What the exercise asks: If a line in the following entries contains the string "agent", it counts toward the total; report only that total.

Collected data entries:
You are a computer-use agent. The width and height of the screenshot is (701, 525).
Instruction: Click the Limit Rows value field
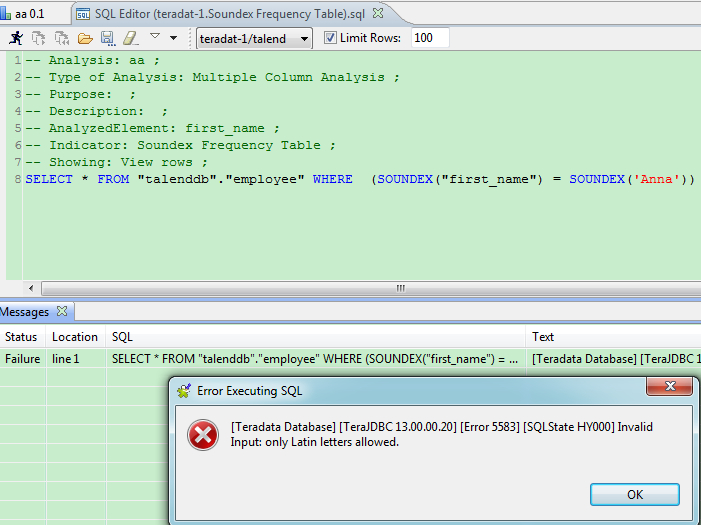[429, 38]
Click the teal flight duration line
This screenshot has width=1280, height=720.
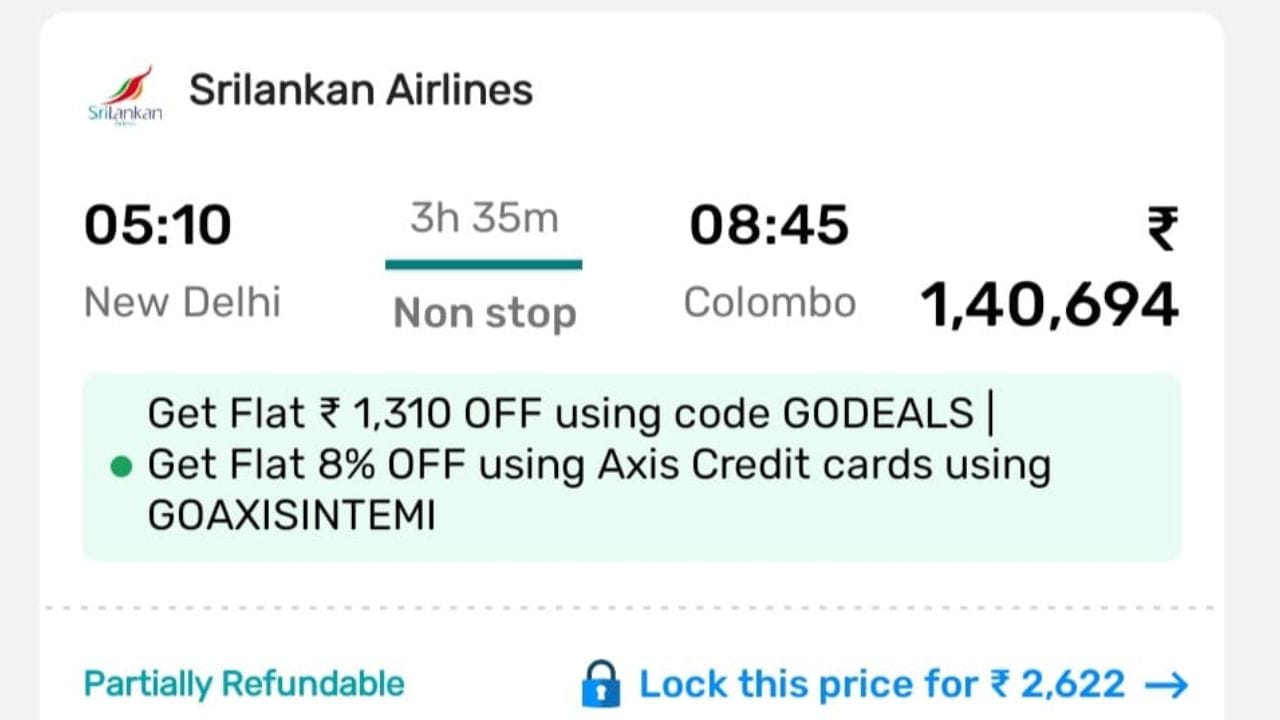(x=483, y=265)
* * *
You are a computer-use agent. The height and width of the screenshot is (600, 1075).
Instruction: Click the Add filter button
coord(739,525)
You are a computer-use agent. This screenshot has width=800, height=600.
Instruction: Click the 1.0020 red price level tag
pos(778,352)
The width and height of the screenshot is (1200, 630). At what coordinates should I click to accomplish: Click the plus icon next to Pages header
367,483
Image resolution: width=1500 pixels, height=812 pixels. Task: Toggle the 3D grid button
...
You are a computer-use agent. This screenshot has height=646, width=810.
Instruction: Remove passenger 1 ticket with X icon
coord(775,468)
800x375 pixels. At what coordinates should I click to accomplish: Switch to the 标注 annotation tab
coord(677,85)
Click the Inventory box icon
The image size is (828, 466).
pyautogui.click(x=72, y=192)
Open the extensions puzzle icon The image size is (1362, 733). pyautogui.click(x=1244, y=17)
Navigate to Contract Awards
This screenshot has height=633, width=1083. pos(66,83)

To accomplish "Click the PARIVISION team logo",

Result of this exercise: 4